カシオ計算機が「事業撤退」を発表、以前から撤退をほのめかしていたため、業界では「やはりそうか…」との見方も強かったが、レンズ一体型のコンパクトデジタルカメラ(コンデジ)市場で屈指のシェアをもつメーカーが撤退に追い込まれるというのは大きな衝撃だ。 家電量販店・オンラインショップの実売データを集計した「BCNランキング」によれば、ここ数年、コンデジ全体の販売台数は前年を下回っている。2017年の年末から直近の動きをみると、11月は前年並みに戻したものの、その後は前年同月比で80%台と厳しい状況が続いている。そうしたなか、カシオは17年12月と18年2月に前年同月を上回ったが、それ以外は、2ケタ割れに陥っていた。
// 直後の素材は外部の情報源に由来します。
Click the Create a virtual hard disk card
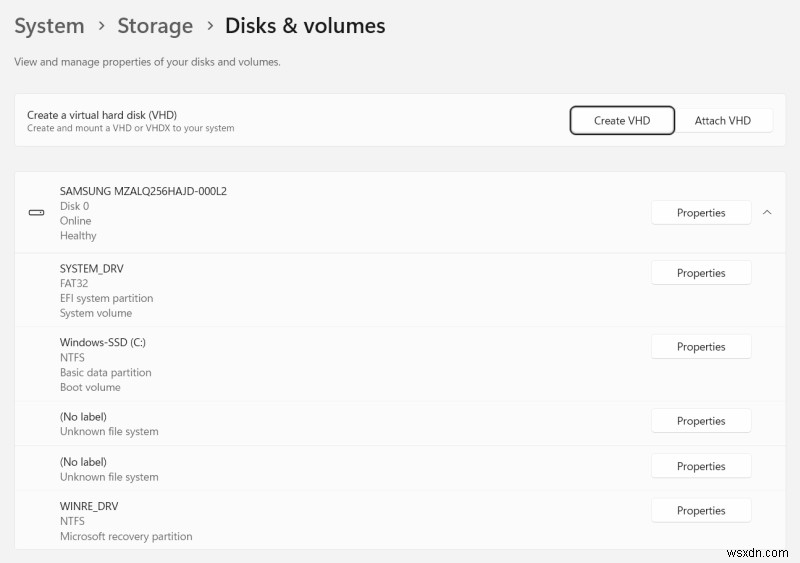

一方、コンデジ全体の販売金額では、17年の年末を境に1ケタ割れが色濃く現われたが、販売台数と比べると、若干、落ち着いている感はある。ただ、今年に入ってからは、2ケタ割れが鮮明化していく。そうしたなか、カシオは17年4月から8月まで前年同月を上回ったほか、需要が最も見込める12月も微増となった。ただ、今年に入ってからは停滞し、直近の4月では前年同月比67.4%と大きく後退した。

カシオの18年3月期連結決算は、売上高が3147億9000万円(前期比2.0%減)、営業利益が295億6800万円(3.5%減)。営業利益が減少した大きな原因は、デジカメ事業の不振にほかならない。同事業は、計画差がマイナス44億円となり、49億円の赤字となった。ここ数年、カシオはメーカー別販売台数シェアが10%台で3位につけていた。その上位メーカーが撤退せざるを得ないほど、コンデジ市場が生半可な取り組みでは生き残れないということを物語っている。(BCN・佐相彰彦)

*「BCNランキング」は、全国の主要家電量販店・ネットショップからパソコン本体、デジタル家電などの実売データを毎日収集・集計している実売データベースで、日本の店頭市場の約4割(パソコンの場合)をカバーしています。